Sen. Cortez Masto Visits High School on First Day of Classes
Senator Catherine Cortez Masto visited North Valleys High School, where she met faculty and students to get a look at Nevada's education system.
Senator Catherine Cortez Masto is back in northern Nevada, just in time for the first day of school. She stopped by North Valleys High School to get a first-hand look at some of the classrooms. She also got a chance to talk to students and faculty about the school's Agricultural Engineering and Natural Resource Management Signature Academy, which gives students an opportunity to earn college credits or certifications in various industries. The senator says visiting schools is a good way to learn about needs and classroom conditions.
"Their environment that they're being taught in is key," Cortez Masto, D-Nevada said. "You get to talk to the staff and the teachers, talk about the needs, what works, what doesn't work, and the principals. The principal, here, is phenomenal at North Valleys High."
Cortez Masto joined Washoe County School District Traci Davis on the school visit. Both say it is important that Nevada's high schools prepare students for the workforce.
"We want to ensure that all 64,000 students that walk through our door, go down a road so they have a pathway, so they can have a college, a high school career or the military," Davis said.
Cortez Masto credits Davis for some of the work force training in Washoe County.

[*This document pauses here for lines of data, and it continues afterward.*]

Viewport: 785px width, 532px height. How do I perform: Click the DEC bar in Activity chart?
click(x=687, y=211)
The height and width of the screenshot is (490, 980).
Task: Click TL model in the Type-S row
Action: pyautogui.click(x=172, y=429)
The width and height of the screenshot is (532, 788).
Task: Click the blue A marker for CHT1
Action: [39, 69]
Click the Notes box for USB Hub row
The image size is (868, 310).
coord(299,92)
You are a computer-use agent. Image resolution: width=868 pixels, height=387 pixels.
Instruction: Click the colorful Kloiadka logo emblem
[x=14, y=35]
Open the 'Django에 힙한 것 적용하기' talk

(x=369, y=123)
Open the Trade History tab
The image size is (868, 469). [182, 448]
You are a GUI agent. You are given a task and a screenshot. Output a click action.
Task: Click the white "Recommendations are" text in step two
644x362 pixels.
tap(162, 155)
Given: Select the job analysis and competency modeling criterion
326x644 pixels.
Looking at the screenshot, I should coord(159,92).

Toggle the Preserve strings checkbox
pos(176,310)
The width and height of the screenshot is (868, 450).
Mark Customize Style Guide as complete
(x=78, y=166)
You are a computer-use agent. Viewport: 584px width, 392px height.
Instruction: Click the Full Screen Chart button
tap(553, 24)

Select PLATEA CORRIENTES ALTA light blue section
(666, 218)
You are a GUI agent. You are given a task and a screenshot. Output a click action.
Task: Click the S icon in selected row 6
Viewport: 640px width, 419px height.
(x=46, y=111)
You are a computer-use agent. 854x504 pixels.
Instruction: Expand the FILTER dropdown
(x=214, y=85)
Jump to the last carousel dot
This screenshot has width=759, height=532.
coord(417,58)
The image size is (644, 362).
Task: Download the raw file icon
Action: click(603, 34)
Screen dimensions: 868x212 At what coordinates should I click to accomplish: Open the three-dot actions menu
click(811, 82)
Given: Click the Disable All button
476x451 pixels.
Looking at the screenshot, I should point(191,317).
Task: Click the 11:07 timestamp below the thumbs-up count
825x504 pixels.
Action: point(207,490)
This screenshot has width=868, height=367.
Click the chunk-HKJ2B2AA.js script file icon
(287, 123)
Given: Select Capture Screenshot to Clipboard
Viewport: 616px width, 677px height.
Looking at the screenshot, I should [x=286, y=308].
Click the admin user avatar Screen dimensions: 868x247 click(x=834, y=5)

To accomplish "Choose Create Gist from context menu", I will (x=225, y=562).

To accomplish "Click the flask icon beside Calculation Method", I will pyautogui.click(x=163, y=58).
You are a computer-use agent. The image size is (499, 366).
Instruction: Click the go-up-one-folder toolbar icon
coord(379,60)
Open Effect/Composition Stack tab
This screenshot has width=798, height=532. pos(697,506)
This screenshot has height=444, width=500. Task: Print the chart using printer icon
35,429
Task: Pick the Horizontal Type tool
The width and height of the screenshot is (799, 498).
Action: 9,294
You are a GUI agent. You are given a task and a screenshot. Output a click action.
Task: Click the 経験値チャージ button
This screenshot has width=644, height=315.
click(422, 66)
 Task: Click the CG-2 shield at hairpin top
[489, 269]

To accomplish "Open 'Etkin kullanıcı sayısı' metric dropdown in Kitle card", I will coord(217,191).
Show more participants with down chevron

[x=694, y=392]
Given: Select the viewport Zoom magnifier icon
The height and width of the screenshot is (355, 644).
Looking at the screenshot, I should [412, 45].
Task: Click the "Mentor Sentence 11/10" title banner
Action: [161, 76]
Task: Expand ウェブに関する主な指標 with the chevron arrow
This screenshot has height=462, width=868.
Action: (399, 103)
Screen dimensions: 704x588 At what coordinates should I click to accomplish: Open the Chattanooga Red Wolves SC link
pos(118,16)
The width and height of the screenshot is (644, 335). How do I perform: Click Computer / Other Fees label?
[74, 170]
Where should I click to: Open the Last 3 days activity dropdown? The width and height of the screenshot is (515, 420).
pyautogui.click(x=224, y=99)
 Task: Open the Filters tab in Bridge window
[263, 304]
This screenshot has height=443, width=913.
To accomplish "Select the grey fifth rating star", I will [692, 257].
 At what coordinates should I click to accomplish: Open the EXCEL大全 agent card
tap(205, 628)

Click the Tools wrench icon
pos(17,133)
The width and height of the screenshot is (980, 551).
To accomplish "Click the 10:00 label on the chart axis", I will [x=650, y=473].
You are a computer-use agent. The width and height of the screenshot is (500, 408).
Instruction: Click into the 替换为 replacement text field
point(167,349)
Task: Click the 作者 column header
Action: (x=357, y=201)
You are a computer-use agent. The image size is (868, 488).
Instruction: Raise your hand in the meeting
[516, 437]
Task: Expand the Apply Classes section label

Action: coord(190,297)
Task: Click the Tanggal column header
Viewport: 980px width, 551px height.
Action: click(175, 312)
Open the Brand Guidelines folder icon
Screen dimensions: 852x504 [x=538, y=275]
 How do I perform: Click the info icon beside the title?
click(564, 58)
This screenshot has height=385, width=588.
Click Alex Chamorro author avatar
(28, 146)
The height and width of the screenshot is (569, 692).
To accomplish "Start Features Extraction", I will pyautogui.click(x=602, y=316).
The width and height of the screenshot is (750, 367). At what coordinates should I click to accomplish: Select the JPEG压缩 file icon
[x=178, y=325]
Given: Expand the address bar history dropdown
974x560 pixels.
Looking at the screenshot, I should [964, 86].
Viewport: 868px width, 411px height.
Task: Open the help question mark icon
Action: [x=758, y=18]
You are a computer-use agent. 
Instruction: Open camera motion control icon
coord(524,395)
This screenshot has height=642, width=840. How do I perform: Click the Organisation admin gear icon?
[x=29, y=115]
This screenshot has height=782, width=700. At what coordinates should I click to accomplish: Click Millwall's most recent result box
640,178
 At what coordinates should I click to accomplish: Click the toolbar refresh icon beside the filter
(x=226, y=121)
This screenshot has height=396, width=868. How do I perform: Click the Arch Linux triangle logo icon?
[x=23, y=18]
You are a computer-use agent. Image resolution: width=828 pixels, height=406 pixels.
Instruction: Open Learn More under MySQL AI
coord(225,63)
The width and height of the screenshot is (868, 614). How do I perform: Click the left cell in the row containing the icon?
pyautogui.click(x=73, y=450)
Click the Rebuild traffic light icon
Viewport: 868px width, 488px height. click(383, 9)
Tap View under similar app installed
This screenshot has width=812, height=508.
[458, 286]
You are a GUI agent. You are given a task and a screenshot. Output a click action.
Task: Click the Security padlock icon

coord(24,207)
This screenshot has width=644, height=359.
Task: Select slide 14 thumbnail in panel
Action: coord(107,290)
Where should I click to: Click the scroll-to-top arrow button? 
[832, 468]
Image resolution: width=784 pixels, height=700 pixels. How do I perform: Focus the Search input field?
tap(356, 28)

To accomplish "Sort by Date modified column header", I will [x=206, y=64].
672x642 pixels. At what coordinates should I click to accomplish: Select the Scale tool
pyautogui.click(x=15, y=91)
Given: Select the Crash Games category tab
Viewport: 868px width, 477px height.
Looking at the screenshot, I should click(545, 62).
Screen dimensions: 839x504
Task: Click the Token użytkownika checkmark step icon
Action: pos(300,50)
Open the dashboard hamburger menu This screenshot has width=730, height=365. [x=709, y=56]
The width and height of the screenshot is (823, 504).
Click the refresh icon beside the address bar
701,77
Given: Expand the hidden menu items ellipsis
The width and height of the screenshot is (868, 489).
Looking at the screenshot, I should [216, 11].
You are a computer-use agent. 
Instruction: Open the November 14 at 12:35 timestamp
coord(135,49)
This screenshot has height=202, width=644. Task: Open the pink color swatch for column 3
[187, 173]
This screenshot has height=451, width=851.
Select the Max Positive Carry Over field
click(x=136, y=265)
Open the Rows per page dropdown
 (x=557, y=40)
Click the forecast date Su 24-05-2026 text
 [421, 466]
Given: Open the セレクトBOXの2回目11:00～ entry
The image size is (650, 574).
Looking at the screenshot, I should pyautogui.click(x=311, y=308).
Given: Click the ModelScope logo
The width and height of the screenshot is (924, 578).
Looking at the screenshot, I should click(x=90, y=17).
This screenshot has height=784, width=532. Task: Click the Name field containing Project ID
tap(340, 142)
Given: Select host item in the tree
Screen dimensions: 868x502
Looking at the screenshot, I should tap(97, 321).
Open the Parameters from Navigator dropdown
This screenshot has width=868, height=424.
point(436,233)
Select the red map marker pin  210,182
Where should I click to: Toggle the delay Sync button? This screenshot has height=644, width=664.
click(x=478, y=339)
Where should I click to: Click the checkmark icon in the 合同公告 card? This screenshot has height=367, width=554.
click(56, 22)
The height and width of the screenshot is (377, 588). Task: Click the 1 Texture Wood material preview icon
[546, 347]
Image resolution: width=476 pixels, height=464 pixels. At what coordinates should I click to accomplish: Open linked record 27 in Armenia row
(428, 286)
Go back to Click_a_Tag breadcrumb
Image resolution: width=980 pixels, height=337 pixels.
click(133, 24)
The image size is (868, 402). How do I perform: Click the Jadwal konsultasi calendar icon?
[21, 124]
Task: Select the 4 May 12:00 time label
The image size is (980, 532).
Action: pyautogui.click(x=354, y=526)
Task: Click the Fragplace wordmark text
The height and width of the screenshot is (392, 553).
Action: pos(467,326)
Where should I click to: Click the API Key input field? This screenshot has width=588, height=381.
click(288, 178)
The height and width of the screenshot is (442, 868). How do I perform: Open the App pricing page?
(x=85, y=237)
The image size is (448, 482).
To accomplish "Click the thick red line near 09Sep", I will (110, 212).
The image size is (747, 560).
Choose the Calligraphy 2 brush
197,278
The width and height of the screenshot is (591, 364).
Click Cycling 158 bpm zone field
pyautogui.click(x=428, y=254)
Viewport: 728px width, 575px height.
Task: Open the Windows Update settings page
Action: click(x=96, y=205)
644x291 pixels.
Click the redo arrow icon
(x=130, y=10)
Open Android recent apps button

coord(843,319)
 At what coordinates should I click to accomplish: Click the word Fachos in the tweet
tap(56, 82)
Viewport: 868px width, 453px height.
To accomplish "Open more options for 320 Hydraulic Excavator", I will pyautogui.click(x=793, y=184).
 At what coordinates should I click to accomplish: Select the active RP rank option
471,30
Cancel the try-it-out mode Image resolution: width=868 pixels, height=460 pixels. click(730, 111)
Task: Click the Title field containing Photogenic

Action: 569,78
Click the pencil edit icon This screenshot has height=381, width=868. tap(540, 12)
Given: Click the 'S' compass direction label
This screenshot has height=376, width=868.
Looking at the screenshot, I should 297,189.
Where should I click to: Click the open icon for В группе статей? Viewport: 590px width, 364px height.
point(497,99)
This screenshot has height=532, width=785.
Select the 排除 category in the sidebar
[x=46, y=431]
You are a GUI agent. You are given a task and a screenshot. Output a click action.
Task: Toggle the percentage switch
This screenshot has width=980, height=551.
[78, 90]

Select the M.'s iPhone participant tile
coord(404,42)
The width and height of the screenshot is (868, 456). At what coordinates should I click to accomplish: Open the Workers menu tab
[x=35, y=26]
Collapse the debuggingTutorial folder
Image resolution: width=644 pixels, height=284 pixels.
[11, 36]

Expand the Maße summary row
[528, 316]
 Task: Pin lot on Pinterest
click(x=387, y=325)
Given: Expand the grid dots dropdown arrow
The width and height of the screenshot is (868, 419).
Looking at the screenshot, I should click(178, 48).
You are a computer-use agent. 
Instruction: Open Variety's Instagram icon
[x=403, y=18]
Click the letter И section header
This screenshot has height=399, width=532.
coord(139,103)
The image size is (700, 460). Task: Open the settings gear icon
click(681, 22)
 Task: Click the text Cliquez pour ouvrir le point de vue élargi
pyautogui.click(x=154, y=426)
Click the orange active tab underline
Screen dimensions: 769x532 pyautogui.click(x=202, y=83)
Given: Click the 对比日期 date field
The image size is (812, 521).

"She's really reaching out to the businesses around the community and saying 'What do you need? What skill sets do you need and how do we bring that into our local schools to start teaching the kids?'" Cortez Masto said.
A new hotline is available for every school in Nevada, in time for the first day of school. SafeVoice is a reporting system that allows students, parents and teachers to report issues, anonymously. The idea is to keep students safe and prevent violence in schools. Students can use the website, app, or make a phone call to report a wide range of issues like school threats, bullying, suicide or drug abuse.
"We have an opportunity to find out what those things are early, so if we can resolve an issues that may happen, we can get that information investigated and keep our children as safe as possible," Davis said.
SafeVoice is the result of SB 338 in 2015. The late Sen. Debbie Smith sponsored the bill, known as "Safe-to-Tell" which required the Attorney General's Office to provide an anonymous reporting system for dangerous, violent, or illegal activities including threats. The legislature expanded the program in 2017, establishing SafeVoice. It is a partnership between the Nevada Department of Education and the Department of Public Safety to keep students safe.
"Sometimes they're not comfortable just walking up to a teacher or staff in their high schools," Cortez Masto said. "They may feel more comfortable making a call to somebody. It's important that we have somebody on the other end of that call."
The senator says another key component for education is broadband in rural areas. Last week, the USDA allocated $97 million for broadband infrastructure in 11 states, including Nevada.
"We want to make sure we open the doors to our students by bringing broadband into their communities and they can be taught through the internet," Cortez Masto said. "It opens the doors to e-learning and so much more opportunity for our students. So my fight has been to make sure we are getting that federal funding for rural broadband here in Nevada."
Cortez Masto says the next step is getting the funding to the areas that need it most.